Впрочем, все это было подспудно. В повседневной жизни нашей тогдашней компании страх заметной роли не играл, мы о нем не думали — ни Игорь, ни Максим, ни даже я. Во всяком случае на поверхность сознания он не всплывал. Да и время еще было такое — либеральное, — когда могло казаться, что, если ты предан строю, то тебе ничего не угрожает. Все они знали мои стихи, от которых я, правда, тогда отказался, но им читал. В качестве наследия «проклятого прошлого», но читал. И никто особой беды (той, что последовала) от этого не ждал.
Это была наивность — реально такого «либерализма» при Сталине никогда не было. Именно в это время, когда мы с друзьями были по-юному счастливы, переживали период становления, в нескольких кварталах от нас по наущению Сталина пытали генерала Крюкова (жену его, знаменитую певицу Русланову, тоже прихватили) с целью добыть компромат на маршала Жукова (генералиссимус не хотел делить с ним лавры победителя) — вообще существовала потусторонняя лубянская повседневность. Мы не знали.
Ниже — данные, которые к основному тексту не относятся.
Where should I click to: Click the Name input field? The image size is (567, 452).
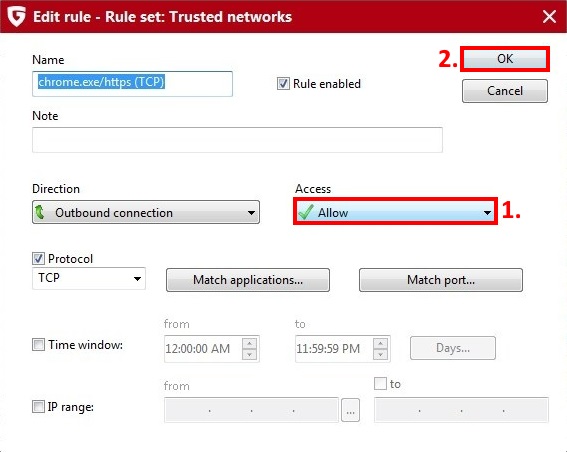click(132, 84)
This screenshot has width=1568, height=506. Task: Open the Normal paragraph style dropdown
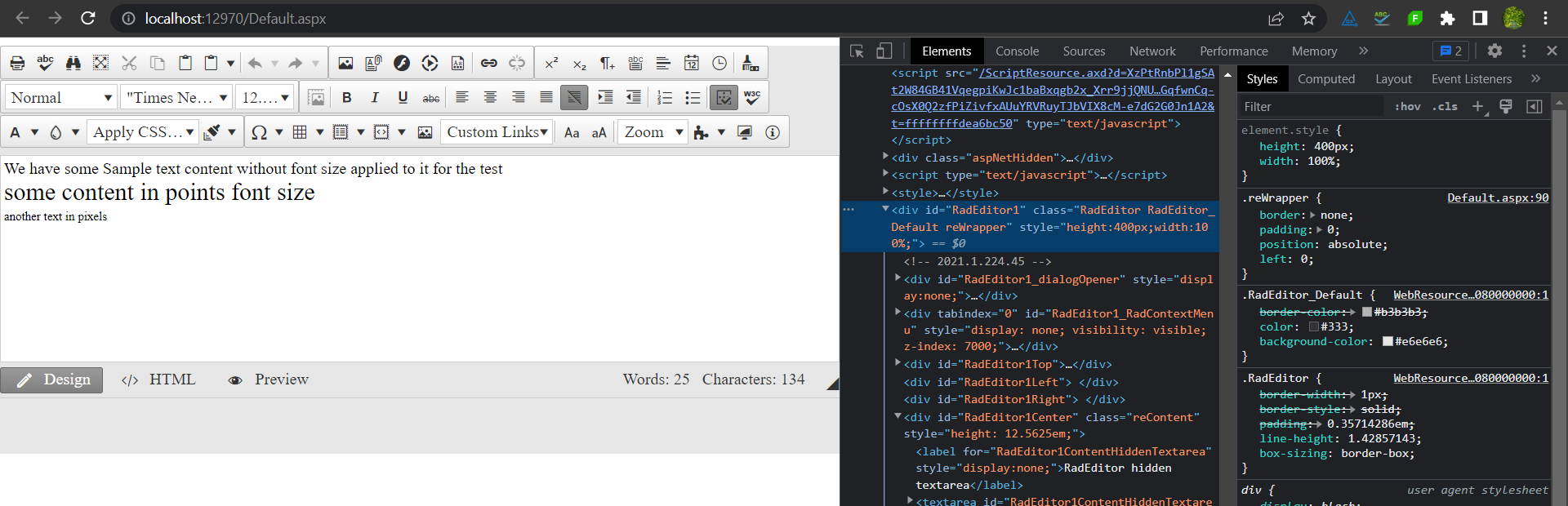coord(61,98)
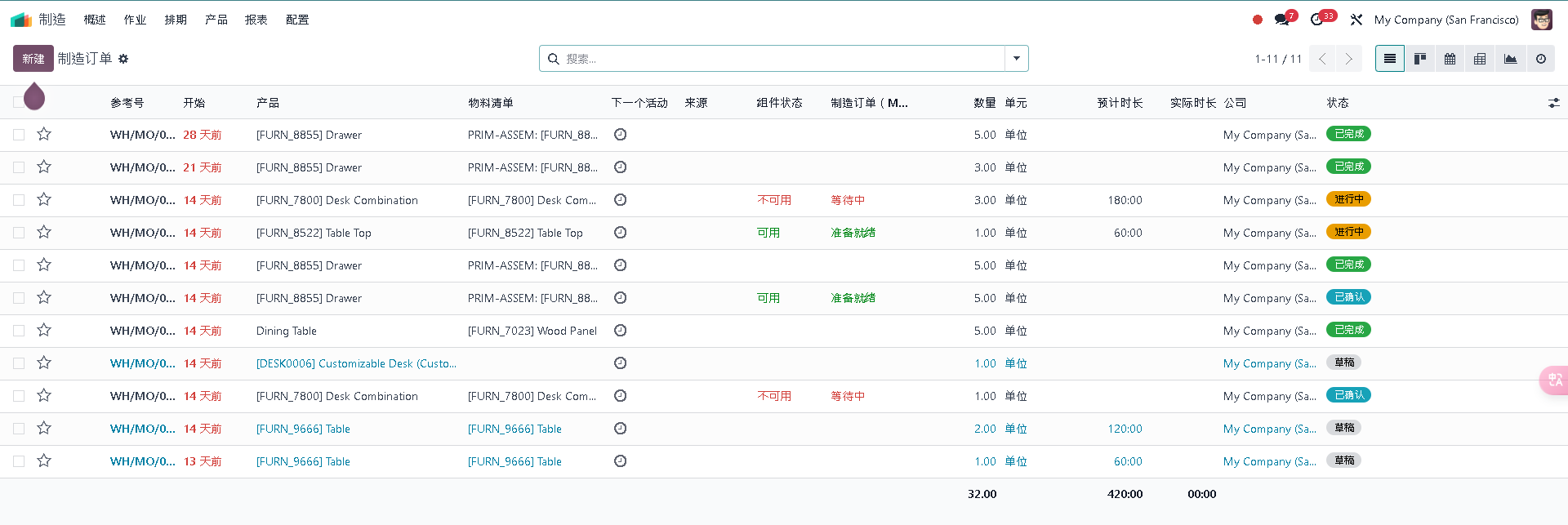This screenshot has height=525, width=1568.
Task: Switch to the Kanban view
Action: tap(1420, 59)
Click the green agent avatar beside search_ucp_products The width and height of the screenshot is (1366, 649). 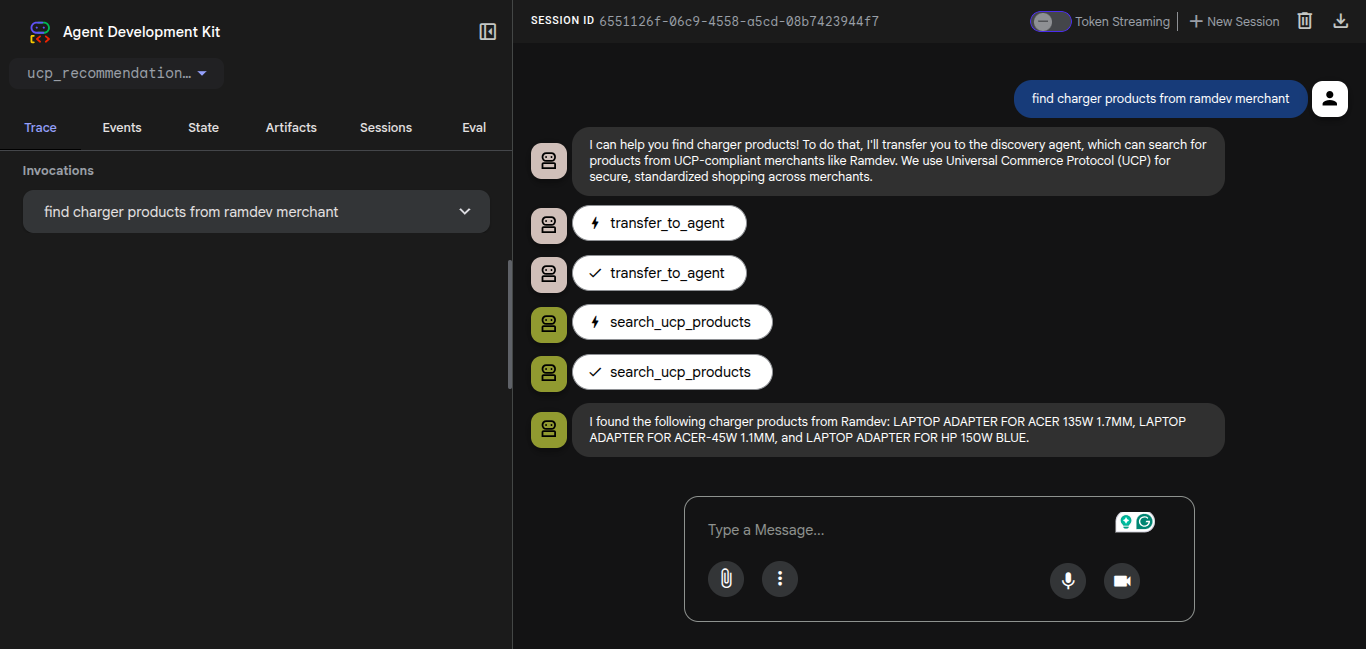548,324
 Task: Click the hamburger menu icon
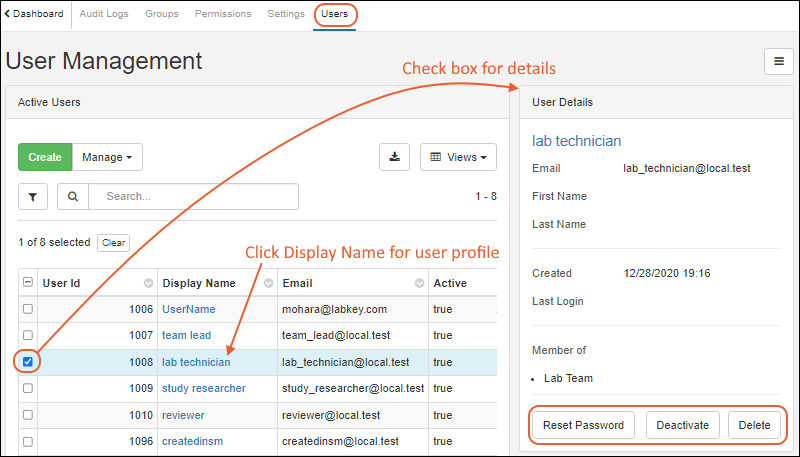[778, 61]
Конечно, несколько удивляло, что Жукова убрали из Берлина в Одессу, сообщив об этом между делом таким тоном, словно никаких объяснений здесь и не требуется. Это было странно. Волнующий теперь многих вопрос, стоит ли чтить Жукова (думаю, что все-таки стоит), тогда никому в голову не приходил. Ни у кого из нас, и в первую очередь у наших фронтовиков, репутация Жукова сомнений не вызывала. Да ведь и не за безжалостность к солдатам пинал его Сталин! Такое обращение с самим Жуковым — пусть неосознанно и часто против воли — царапало. Подавлялось, но царапало.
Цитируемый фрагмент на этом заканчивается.